[Start of Attachment]

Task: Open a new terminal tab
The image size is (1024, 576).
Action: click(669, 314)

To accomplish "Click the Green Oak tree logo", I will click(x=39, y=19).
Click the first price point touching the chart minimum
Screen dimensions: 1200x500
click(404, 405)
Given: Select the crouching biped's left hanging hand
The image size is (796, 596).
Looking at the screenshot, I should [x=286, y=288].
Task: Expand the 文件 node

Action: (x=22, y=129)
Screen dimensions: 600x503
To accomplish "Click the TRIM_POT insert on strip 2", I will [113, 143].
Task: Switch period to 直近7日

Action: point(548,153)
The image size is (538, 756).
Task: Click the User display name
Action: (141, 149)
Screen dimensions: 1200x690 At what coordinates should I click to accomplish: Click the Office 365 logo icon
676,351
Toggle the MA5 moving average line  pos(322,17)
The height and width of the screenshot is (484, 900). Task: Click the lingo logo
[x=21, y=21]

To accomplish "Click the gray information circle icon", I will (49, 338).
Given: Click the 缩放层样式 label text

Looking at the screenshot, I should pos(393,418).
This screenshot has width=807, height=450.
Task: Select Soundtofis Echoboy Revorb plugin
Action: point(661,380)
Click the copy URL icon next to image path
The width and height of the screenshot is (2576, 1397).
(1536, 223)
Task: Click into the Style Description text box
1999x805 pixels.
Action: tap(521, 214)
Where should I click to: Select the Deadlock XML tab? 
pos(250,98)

[End of Attachment]

■ WHAT THE TASK REQUIRES: Copy exactly, please, the span of lines that begins at the line with "Given: Click the 缩放层样式 label text" and ends at the last line of the data, both included.

■ SOLUTION FOR THIS TASK:
Given: Click the 缩放层样式 label text

Looking at the screenshot, I should pos(393,418).
This screenshot has width=807, height=450.
Task: Select Soundtofis Echoboy Revorb plugin
Action: point(661,380)
Click the copy URL icon next to image path
The width and height of the screenshot is (2576, 1397).
(1536, 223)
Task: Click into the Style Description text box
1999x805 pixels.
Action: tap(521, 214)
Where should I click to: Select the Deadlock XML tab? 
pos(250,98)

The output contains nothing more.